[Aufgabe A]:
Mit welcher Taste soll man laut Jan Seifert im Forumsthread über den Bogen aus einem Rechteck auf den ausgewählten Punkt klicken?

# rechteck- bogen



## untread (13. April 2003)

hallo, wie kann ich aus einem rechteck einen Bogen machen ...?!
(ja aus einem rechteck, mit einem kreis geht das nicht was ich machen möchte ;D)

mfg harry


----------



## Martin Schaefer (13. April 2003)

Hi harry,

schau dir das an ... besonders das Video. 

http://www.tutorials.de/tutorials63290.html

Gruß
lightbox


----------



## untread (13. April 2003)

puh bist sicher das du mich verstanden hast? 

aus 1 mach 2 

http://www.inrion.com/hahrhar.jpg


----------



## SilentWarrior (13. April 2003)

häh? und warum machst du's nicht mit einem kreis?


----------



## Jan Seifert (13. April 2003)

Mach dein Rechteck mit dem Rechteck-Werkzeug,
nehm das "Direkt-Auswahl-Werkzeug",
nehm den unteren Punkt und verschiebe ihn (1),
nehm den oberen Punkt und verschiebe ihn (2),
klick mit [Alt Gr] auf den ausgewählten Punkt
und zieh den Kurvenpunkt herraus, bis der Bogen stimmt (3),
das gleiche nochmals mit dem anderen Punkt (4)

Fertig! (5)

mfg


----------



## Martin Schaefer (13. April 2003)

> _Original geschrieben von untread _
> *puh bist sicher das du mich verstanden hast?*



Nö, aber wie auch ohne Beispiel?
Aber nu hab ichs dank deinem Bildchen auch geschnallt, was du willst.

Wie wärs mit Rechteck-Werkzeug als Pfad, Bezierkurven, Punkt-Umwandeln-Werkzeug, Direktauswahl-Werkzeug und so weiter? Is doch ganz einfach, wenn du mein o.g. Videotutorial gesehen hast oder aber eh schon mit Pfaden Bescheid weißt. 

Gruß
lightbox

PS: zu spät, smallB is heut von der fixen Sorte.


----------



## untread (13. April 2003)

also 1. danke mal 
2. naja ich finde es schon recht eindeutig wenn ich schreibe rechteck zu bogen machen ....oder sind abrundungen bogen?


----------



## SilentWarrior (13. April 2003)

> sind abrundungen bogen?


eigentlich schon, ja.


----------



## The real Gangster (14. April 2003)

wenn ich zum beispiel eine page machen will, wo der banner in einen bogen verlaeuft

so in etwa... ist zwar nicht besonders gut, aber ich hoffe ihr versteht was ich meine:








mach ich sowas wie "SmallB" beschrieben hat, oder gibt es da ne andere methode ?


----------



## untread (14. April 2003)

naja 1. möglichkeit mit kreis wegschneiden (eher nicht so gut) 
2. mit dem pfad tool das ganze erstellen dann kommen auch schöne ähm  bögen raus


----------



## The real Gangster (14. April 2003)

ok.. ich hab es nun so gemacht, wie SmallB es beschreiben hat...

hier ist das ergebnis:






nun will ich einen mainframe machen, der diese form des banners ergaenzt.

[Übungsmaterial]:
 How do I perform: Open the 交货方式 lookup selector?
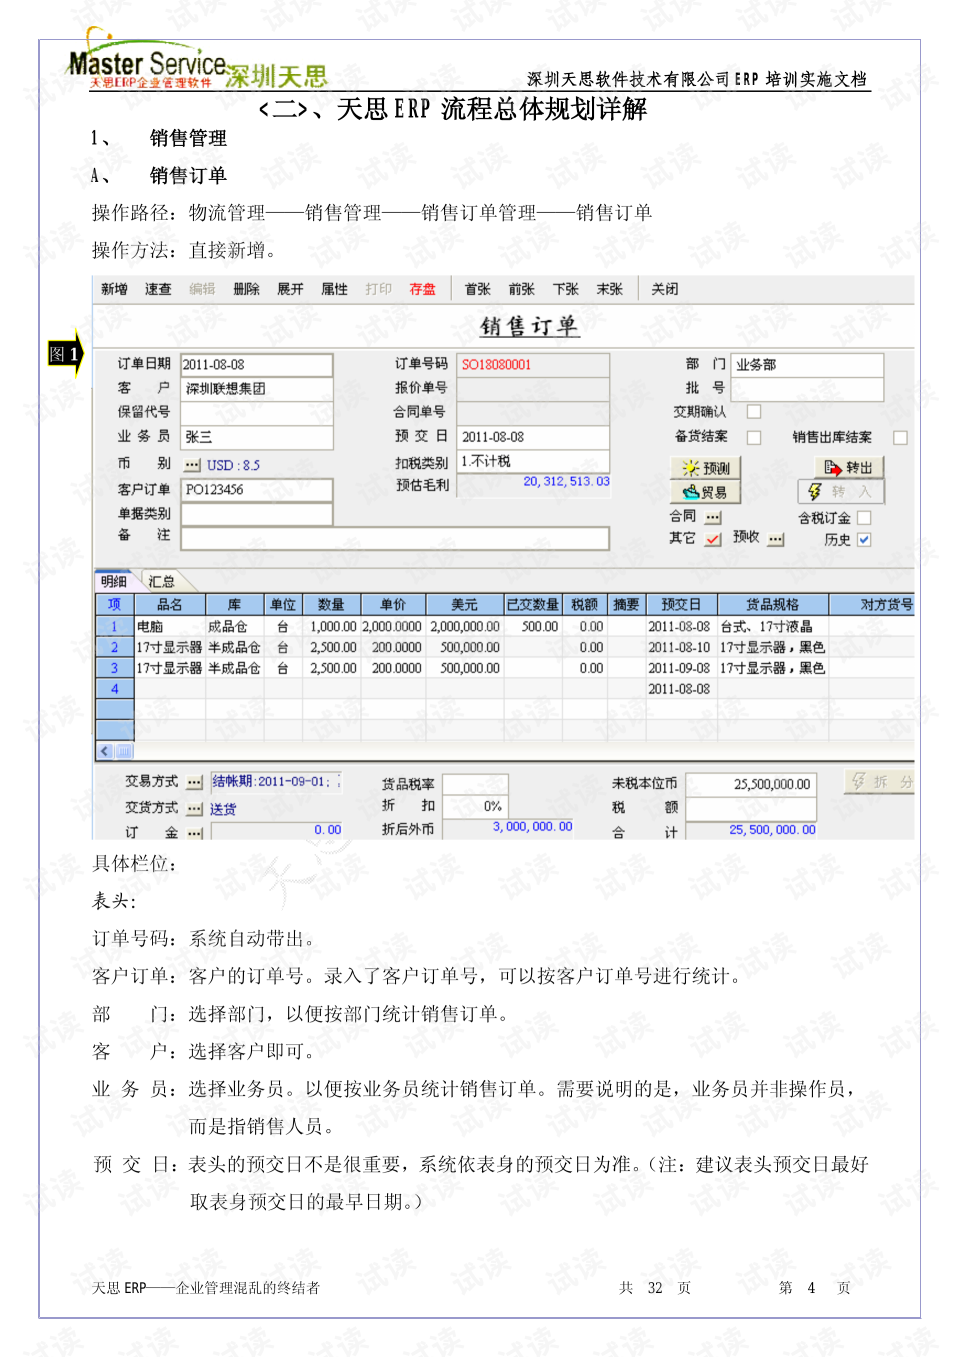tap(193, 807)
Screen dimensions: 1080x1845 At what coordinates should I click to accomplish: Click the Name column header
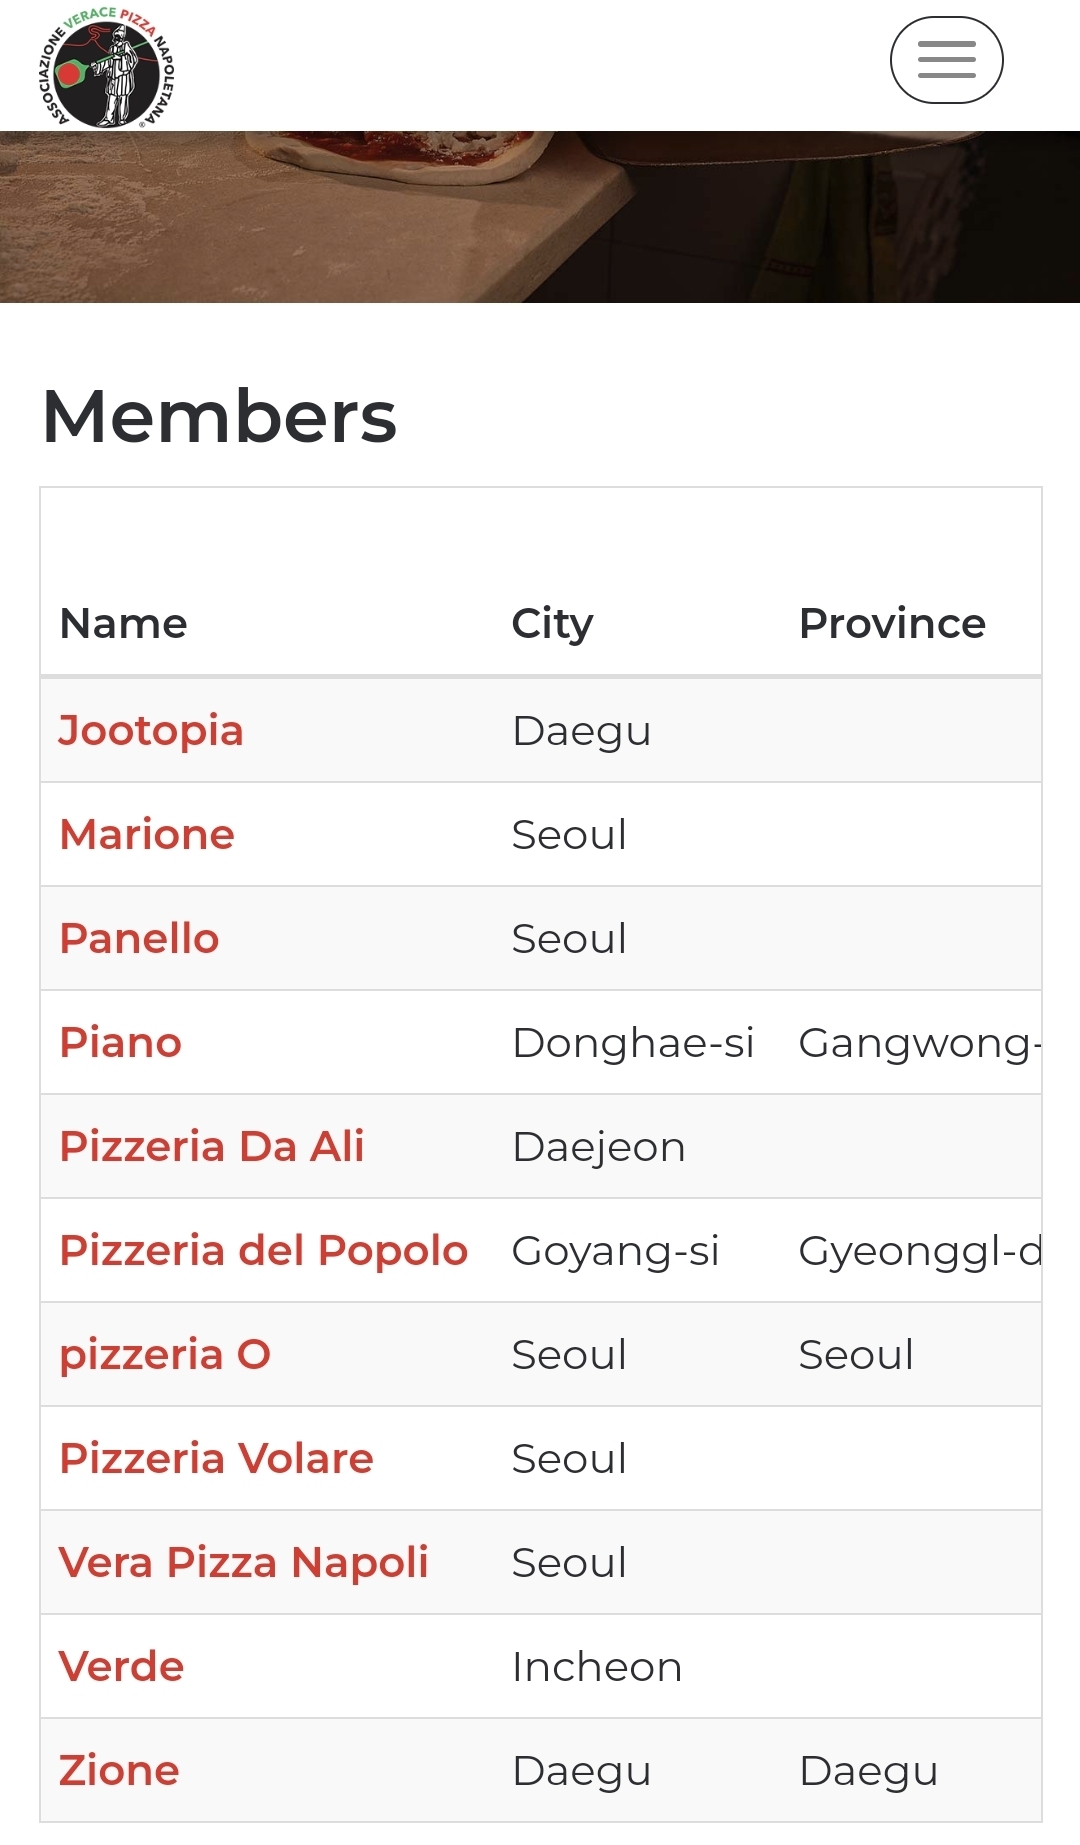(x=124, y=624)
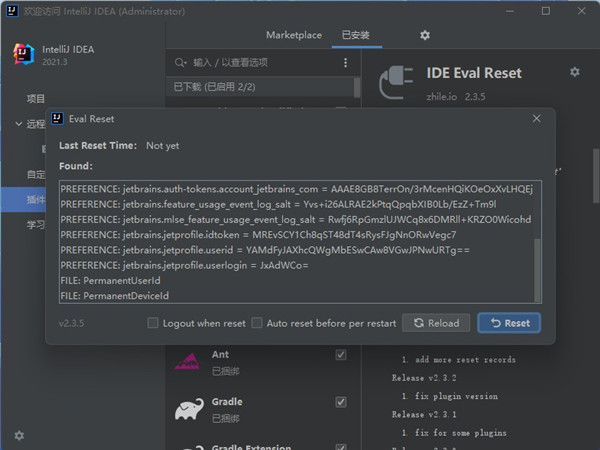Image resolution: width=600 pixels, height=450 pixels.
Task: Uncheck the Gradle plugin checkbox
Action: click(341, 402)
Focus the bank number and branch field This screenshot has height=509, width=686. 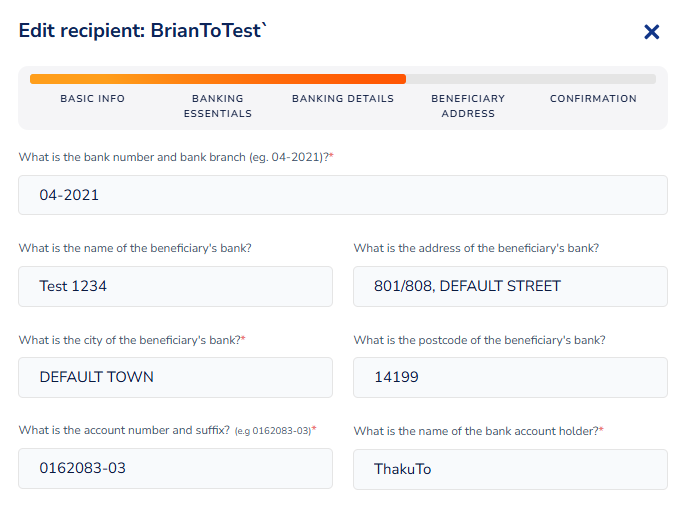(x=343, y=195)
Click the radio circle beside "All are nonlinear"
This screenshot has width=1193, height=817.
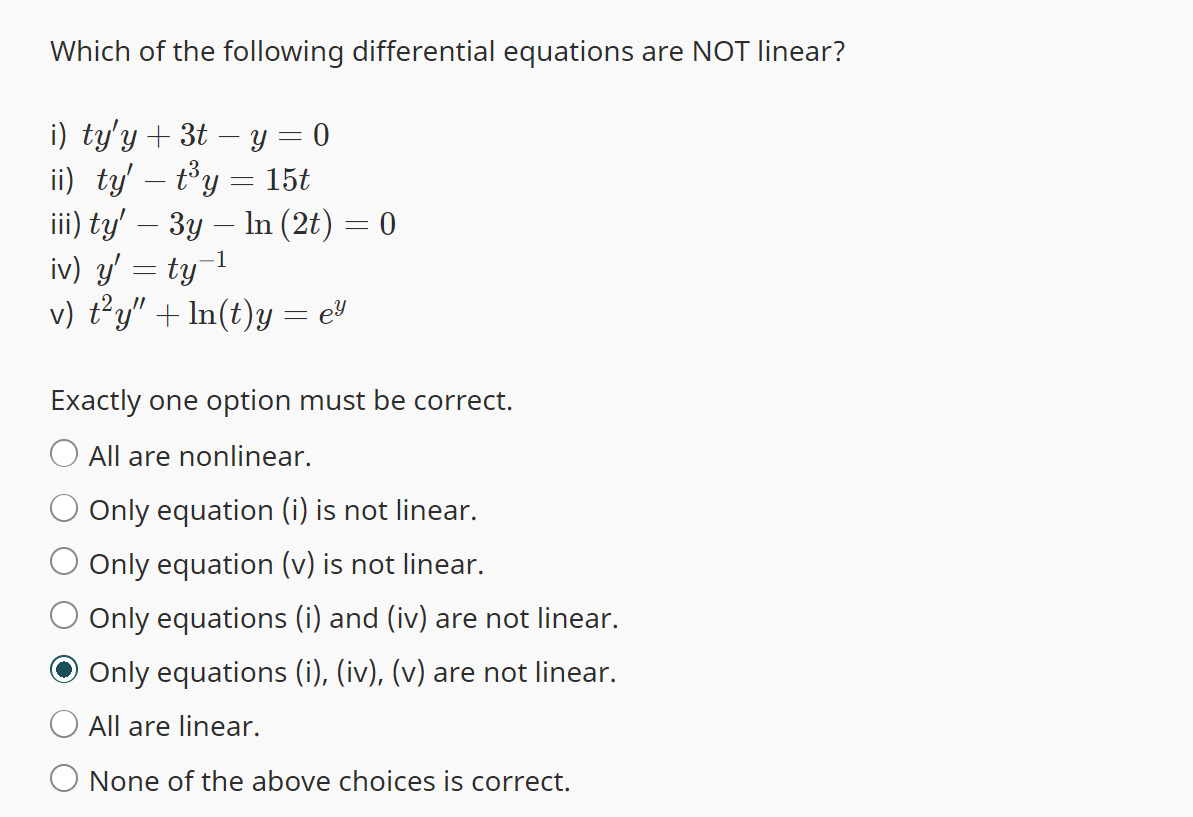coord(63,453)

[Aufgabe B]:
Ordne die Zeilen der Datensätze ab der Zeile mit „Click the radio“ bis einschließlich zum Ende der Datensätze als JSON-Liste von Zeichenketten an, mit einer Zeichenkette je Zeile und ohne Leerzeilen. Lass die Bilder in deiner Antwort weg.

[Richtige Lösung A]:
Mit der Taste [Alt Gr].

[Richtige Lösung B]:
[
  "Click the radio circle beside \"All are nonlinear\"",
  "This screenshot has width=1193, height=817.",
  "coord(63,453)"
]